Anti-Defamation League has no idea what memes are

Photo Courtesy of Pixabay

At the beginning of the year, I thought that Trump being even considered to have a chance to be the Republican nominee for president was a comical enough idea that I had incredibly high hopes for just how entertaining 2016 was going to be.

When Trump clinched the nomination I was convinced that the absurdity of 2016 had reached a peak and that my entire life would be a downhill slide of moments that couldn’t compare to the phrase “President Donald Trump.” For better or worse, I was mistaken.

Sept. 27, the Anti-Defamation League classified Pepe the frog as a hate symbol, next to Nazi swastikas and KKK garb.

A simple meme from the bowels of the internet is now being used by both sides of the presidential campaign. As the saying goes around Facebook, meme magic is real.

Hillary has gone all-in on the anti-Pepe train with an entire page of her website declaring how scary and horrifying Pepe is. Hillary might say that Trump doesn’t have the temperament to be president but she has declared war against a cartoon frog.

I just can’t deal. If I was a young teenage girl, I literally wouldn’t be able to even. Pepe is a meme, a cartoon character put into every imaginable situation that can exist. Pepe has been around for years before becoming even slightly associated with white supremacist groups and even now, the majority of Pepe memes have nothing to do with the alternative right or white supremacy.

What is the Anti-Defamation League even thinking? When I have to make a decision about something I am absolutely completely ignorant on, I get enough information from other people. These guys seem to be unable to look past their own noses and come to the first conclusion that strikes them. Nobody seems to have considered just how completely idiotic a meme is as a talking point.

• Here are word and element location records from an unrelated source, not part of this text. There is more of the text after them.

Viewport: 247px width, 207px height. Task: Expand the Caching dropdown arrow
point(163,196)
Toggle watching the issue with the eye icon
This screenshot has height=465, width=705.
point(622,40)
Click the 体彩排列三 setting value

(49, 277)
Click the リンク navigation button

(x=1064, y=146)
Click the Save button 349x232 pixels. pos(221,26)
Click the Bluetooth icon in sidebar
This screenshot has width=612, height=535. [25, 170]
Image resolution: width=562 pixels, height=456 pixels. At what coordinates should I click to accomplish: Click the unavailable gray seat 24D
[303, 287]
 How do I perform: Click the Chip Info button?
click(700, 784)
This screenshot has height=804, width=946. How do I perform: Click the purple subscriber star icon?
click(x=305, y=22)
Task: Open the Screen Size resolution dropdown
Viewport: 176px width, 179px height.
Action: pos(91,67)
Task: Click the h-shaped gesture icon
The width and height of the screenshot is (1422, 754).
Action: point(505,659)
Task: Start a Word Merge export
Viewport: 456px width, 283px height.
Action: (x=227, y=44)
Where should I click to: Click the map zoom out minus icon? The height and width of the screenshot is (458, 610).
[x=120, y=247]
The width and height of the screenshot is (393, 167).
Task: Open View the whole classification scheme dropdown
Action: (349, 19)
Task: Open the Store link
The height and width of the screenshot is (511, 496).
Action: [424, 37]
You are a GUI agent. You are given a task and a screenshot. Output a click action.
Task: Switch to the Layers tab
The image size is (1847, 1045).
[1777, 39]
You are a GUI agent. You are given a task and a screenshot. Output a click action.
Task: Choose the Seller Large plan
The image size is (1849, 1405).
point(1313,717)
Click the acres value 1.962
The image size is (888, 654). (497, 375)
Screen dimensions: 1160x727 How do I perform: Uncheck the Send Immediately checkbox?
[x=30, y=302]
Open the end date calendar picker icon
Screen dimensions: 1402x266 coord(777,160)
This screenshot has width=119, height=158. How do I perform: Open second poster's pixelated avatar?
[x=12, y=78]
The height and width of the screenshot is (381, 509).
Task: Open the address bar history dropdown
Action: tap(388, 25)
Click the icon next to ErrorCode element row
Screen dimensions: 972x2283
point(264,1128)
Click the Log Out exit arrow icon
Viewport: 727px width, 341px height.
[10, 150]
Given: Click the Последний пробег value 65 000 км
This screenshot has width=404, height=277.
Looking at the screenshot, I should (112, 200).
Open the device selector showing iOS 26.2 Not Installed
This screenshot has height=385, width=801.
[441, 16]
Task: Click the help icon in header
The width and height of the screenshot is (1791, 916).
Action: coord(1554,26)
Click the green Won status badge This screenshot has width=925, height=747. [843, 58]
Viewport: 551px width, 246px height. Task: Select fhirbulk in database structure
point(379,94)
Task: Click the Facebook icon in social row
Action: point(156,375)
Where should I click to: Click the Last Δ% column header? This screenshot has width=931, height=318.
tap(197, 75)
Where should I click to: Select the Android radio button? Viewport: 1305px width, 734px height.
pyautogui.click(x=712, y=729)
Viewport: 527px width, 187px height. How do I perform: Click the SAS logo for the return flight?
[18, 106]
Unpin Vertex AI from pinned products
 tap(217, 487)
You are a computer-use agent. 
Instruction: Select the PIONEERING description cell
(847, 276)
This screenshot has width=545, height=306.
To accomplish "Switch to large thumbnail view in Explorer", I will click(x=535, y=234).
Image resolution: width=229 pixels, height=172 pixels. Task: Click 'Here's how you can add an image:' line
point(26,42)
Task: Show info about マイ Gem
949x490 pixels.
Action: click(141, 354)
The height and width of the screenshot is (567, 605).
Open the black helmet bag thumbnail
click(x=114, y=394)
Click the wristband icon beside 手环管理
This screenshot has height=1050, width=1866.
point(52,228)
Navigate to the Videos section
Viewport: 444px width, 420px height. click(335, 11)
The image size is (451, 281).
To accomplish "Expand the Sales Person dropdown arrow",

The entire nature of memes is to be vaguely relatable enough to be applicable to virtually every aspect of human life. As such, the most successful and viral memes are applied to every aspect of human life. Not surprisingly, edgy internet trolls picked up Pepe and dressed him up like a Nazi.

Bugs Bunny has worn Nazi uniforms, yet isn’t a hate symbol. He’s starred in tons of movies and short animations in almost any role that can be had. A modern-day trickster god of American mythology, Bugs isn’t innocent to being associated with a radical right-wing movement yet is considered so harmless we put his face on clothing for infants.

The only thing that separates Pepe and Bugs is that Bugs had a bigger budget and better animation but Pepe has been placed into more situations and used in far more contexts.

I’m reminded of Kilroy, one of the original memes during WWII and how people would draw Kilroy absolutely everywhere. Kilroy was so viral that Stalin was convinced Kilroy was a Western spy and set out to try and have him found.

It pleases me to no end that I can compare Hillary and Stalin for doing the same completely absurd thing, fighting against a meme.

All Hillary has accomplished is the decimation of her credibility by demonstrating that she can’t distinguish between the harmful and the harmless. To not understand such a basic, ubiquitous part of internet culture and use it to spread fear about her opponent, I shudder to think what kind of leader she would be when actual lives are on the line.